_Task brief_: Rewrite the rows below, switching every "GUI agent" to "interface agent" and leaving everything else unchanged.

** Begin Material to process **

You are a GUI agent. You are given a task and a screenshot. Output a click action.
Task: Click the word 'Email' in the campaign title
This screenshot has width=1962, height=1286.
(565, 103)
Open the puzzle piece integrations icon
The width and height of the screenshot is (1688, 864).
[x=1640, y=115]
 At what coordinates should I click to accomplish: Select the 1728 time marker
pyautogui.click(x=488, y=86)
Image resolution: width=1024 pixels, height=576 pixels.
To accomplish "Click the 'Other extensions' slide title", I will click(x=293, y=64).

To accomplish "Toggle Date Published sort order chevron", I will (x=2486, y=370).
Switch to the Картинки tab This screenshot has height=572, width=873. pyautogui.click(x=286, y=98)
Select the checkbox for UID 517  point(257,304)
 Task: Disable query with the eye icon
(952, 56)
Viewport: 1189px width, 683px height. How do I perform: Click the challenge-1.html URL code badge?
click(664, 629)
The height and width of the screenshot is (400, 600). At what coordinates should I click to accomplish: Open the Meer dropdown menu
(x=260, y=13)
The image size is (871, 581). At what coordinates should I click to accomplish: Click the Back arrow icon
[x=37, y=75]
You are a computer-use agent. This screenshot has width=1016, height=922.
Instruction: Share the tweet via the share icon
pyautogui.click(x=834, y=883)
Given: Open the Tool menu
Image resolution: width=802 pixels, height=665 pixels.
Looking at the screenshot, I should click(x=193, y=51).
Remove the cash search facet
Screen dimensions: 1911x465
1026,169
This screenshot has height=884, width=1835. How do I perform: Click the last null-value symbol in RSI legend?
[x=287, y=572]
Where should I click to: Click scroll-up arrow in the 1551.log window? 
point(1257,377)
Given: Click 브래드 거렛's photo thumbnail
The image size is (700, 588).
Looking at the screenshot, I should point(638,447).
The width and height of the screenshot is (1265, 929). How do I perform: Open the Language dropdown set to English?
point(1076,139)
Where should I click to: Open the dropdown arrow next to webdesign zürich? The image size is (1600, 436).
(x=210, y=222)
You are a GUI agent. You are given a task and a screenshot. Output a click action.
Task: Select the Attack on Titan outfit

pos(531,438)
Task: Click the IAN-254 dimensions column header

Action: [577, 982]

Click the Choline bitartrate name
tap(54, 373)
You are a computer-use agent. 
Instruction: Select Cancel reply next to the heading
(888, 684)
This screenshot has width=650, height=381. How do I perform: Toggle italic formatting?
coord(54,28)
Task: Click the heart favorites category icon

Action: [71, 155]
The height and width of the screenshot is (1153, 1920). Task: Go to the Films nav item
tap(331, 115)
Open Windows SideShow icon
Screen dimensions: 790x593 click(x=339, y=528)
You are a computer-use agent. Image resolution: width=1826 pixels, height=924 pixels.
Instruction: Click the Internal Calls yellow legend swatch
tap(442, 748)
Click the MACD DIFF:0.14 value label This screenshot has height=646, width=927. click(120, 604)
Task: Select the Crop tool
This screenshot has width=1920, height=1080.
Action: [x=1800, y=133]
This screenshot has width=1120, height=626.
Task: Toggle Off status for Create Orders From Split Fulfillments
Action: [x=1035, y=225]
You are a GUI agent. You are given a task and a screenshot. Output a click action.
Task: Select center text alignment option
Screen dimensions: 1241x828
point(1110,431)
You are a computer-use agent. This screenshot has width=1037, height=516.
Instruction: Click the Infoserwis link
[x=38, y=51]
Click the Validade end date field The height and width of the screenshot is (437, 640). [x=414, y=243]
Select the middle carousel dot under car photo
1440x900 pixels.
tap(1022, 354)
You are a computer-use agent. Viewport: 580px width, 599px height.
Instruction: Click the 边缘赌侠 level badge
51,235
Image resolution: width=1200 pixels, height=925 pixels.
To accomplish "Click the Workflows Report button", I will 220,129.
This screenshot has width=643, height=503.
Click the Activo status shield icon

** End Material to process **

_Output for this exercise_:
You are a interface agent. You are given a task and a screenshot. Output a click action.
Task: Click the word 'Email' in the campaign title
This screenshot has width=1962, height=1286.
(565, 103)
Open the puzzle piece integrations icon
The width and height of the screenshot is (1688, 864).
[x=1640, y=115]
 At what coordinates should I click to accomplish: Select the 1728 time marker
pyautogui.click(x=488, y=86)
Image resolution: width=1024 pixels, height=576 pixels.
To accomplish "Click the 'Other extensions' slide title", I will click(x=293, y=64).

To accomplish "Toggle Date Published sort order chevron", I will (x=2486, y=370).
Switch to the Картинки tab This screenshot has height=572, width=873. pyautogui.click(x=286, y=98)
Select the checkbox for UID 517  point(257,304)
 Task: Disable query with the eye icon
(952, 56)
Viewport: 1189px width, 683px height. How do I perform: Click the challenge-1.html URL code badge?
click(664, 629)
The height and width of the screenshot is (400, 600). At what coordinates should I click to accomplish: Open the Meer dropdown menu
(x=260, y=13)
The image size is (871, 581). At what coordinates should I click to accomplish: Click the Back arrow icon
[x=37, y=75]
You are a computer-use agent. This screenshot has width=1016, height=922.
Instruction: Share the tweet via the share icon
pyautogui.click(x=834, y=883)
Given: Open the Tool menu
Image resolution: width=802 pixels, height=665 pixels.
Looking at the screenshot, I should click(x=193, y=51).
Remove the cash search facet
Screen dimensions: 1911x465
1026,169
This screenshot has height=884, width=1835. How do I perform: Click the last null-value symbol in RSI legend?
[x=287, y=572]
Where should I click to: Click scroll-up arrow in the 1551.log window? 
point(1257,377)
Given: Click 브래드 거렛's photo thumbnail
The image size is (700, 588).
Looking at the screenshot, I should point(638,447).
The width and height of the screenshot is (1265, 929). How do I perform: Open the Language dropdown set to English?
point(1076,139)
Where should I click to: Open the dropdown arrow next to webdesign zürich? The image size is (1600, 436).
(x=210, y=222)
You are a interface agent. You are given a task and a screenshot. Output a click action.
Task: Select the Attack on Titan outfit

pos(531,438)
Task: Click the IAN-254 dimensions column header

Action: [577, 982]

Click the Choline bitartrate name
tap(54, 373)
You are a computer-use agent. 
Instruction: Select Cancel reply next to the heading
(888, 684)
This screenshot has width=650, height=381. How do I perform: Toggle italic formatting?
coord(54,28)
Task: Click the heart favorites category icon

Action: [71, 155]
The height and width of the screenshot is (1153, 1920). Task: Go to the Films nav item
tap(331, 115)
Open Windows SideShow icon
Screen dimensions: 790x593 click(x=339, y=528)
You are a computer-use agent. Image resolution: width=1826 pixels, height=924 pixels.
Instruction: Click the Internal Calls yellow legend swatch
tap(442, 748)
Click the MACD DIFF:0.14 value label This screenshot has height=646, width=927. click(120, 604)
Task: Select the Crop tool
This screenshot has width=1920, height=1080.
Action: [x=1800, y=133]
This screenshot has width=1120, height=626.
Task: Toggle Off status for Create Orders From Split Fulfillments
Action: [x=1035, y=225]
You are a interface agent. You are given a task and a screenshot. Output a click action.
Task: Select center text alignment option
Screen dimensions: 1241x828
point(1110,431)
You are a computer-use agent. This screenshot has width=1037, height=516.
Instruction: Click the Infoserwis link
[x=38, y=51]
Click the Validade end date field The height and width of the screenshot is (437, 640). [x=414, y=243]
Select the middle carousel dot under car photo
1440x900 pixels.
tap(1022, 354)
You are a computer-use agent. Viewport: 580px width, 599px height.
Instruction: Click the 边缘赌侠 level badge
51,235
Image resolution: width=1200 pixels, height=925 pixels.
To accomplish "Click the Workflows Report button", I will 220,129.
This screenshot has width=643, height=503.
Click the Activo status shield icon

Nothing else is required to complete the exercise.